I've no advice because I seriously cannot cope in this situation.
BarrowInFurnessRailwayStation · 01/03/2022 09:02
I built up a framework that allowed them to socialise, but didn't require me to do much more than giving lifts in my car. His friends did used to come round the house and stay, but I didn't perceive them as a threat the way I do with adults.
AzPie · 03/03/2022 10:26
I'm thankful that DD is like both myself and DH and home is a sanctuary away from the outside world so over the years she rarely brought friends over and sleepovers were at the friends house 99% of the time. She does, however, have a boyfriend who stays over sometimes which I don't mind because they literally just spend the whole time in her room or they go out for the day so it's not so bad.
Something I do struggle with is her not being as logical as me so when something happens and my brain goes into automatic this is the logical way of looking at it/dealing with it I get quite frustrated that she has more of an emotional response and I don't deal well with emotions so DH steps in for that.
OP can you have some rules about having friends over?

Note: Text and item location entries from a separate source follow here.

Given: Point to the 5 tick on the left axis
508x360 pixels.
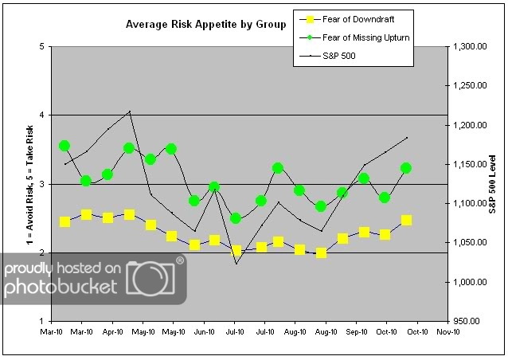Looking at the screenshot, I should (41, 46).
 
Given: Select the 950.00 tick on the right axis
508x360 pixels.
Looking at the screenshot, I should (466, 321).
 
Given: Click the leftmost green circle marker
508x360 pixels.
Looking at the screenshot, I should (65, 146).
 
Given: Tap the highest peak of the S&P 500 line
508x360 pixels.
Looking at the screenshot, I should (130, 112).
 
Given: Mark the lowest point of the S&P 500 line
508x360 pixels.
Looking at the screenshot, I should (236, 263).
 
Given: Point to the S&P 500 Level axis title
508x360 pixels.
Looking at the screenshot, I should (495, 184).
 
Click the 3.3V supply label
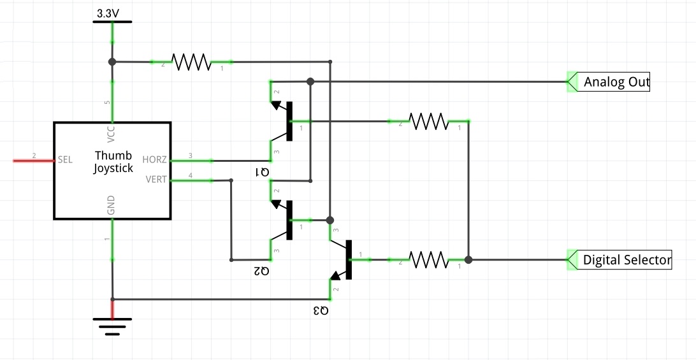[x=108, y=14]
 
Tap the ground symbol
[x=112, y=326]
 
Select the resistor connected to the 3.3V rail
[x=191, y=62]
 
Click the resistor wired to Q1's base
[x=428, y=121]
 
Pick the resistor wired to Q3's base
[x=428, y=260]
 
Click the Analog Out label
[x=616, y=82]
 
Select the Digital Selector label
[x=627, y=260]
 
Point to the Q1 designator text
[x=262, y=172]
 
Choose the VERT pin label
[x=156, y=180]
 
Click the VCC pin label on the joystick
[x=112, y=134]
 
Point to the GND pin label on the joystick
[x=112, y=205]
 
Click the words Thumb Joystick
[x=113, y=162]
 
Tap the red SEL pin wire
[x=34, y=160]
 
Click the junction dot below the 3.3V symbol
[x=112, y=62]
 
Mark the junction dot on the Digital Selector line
[x=468, y=260]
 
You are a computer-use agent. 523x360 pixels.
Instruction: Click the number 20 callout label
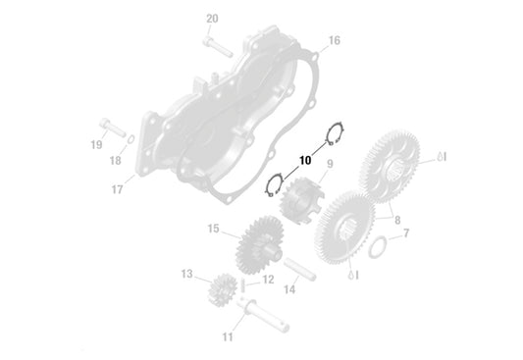tap(213, 18)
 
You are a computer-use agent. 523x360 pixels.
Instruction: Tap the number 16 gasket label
tap(334, 40)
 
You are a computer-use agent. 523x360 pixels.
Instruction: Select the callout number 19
tap(97, 145)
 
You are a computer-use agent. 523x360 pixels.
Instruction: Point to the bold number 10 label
tap(305, 158)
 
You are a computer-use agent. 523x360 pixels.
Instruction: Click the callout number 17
tap(117, 189)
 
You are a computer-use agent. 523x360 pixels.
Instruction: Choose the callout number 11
tap(228, 337)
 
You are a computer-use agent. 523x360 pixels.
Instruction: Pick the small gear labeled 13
tap(225, 291)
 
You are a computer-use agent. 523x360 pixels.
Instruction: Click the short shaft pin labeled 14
tap(298, 269)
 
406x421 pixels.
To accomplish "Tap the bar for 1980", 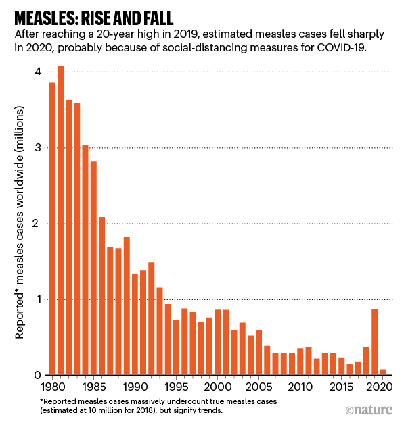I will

DD's boyfriend started coming over almost every day a few months ago and I said it was too much, he's only allowed to stay over 1 night every other weekend and visit no more than 2 times a week (she's free to go over to his whenever she wants). Maybe just explain that it's too overwhelming for you so can he agree to just have friends over on a certain day but he's welcome to go to his friends house whenever he wants.
PeacefulPrune · 16/03/2022 21:53
What time does your DS go to bed? Alone time is so important. Is there anything that your can change about your routine to enable you to get more alone time?
I never planned to work as much as I do but I find working less stressful than looking after my second DS. My first DS is a slow processor like me so we are compatible. My second is a live wire and I just can't keep up with him.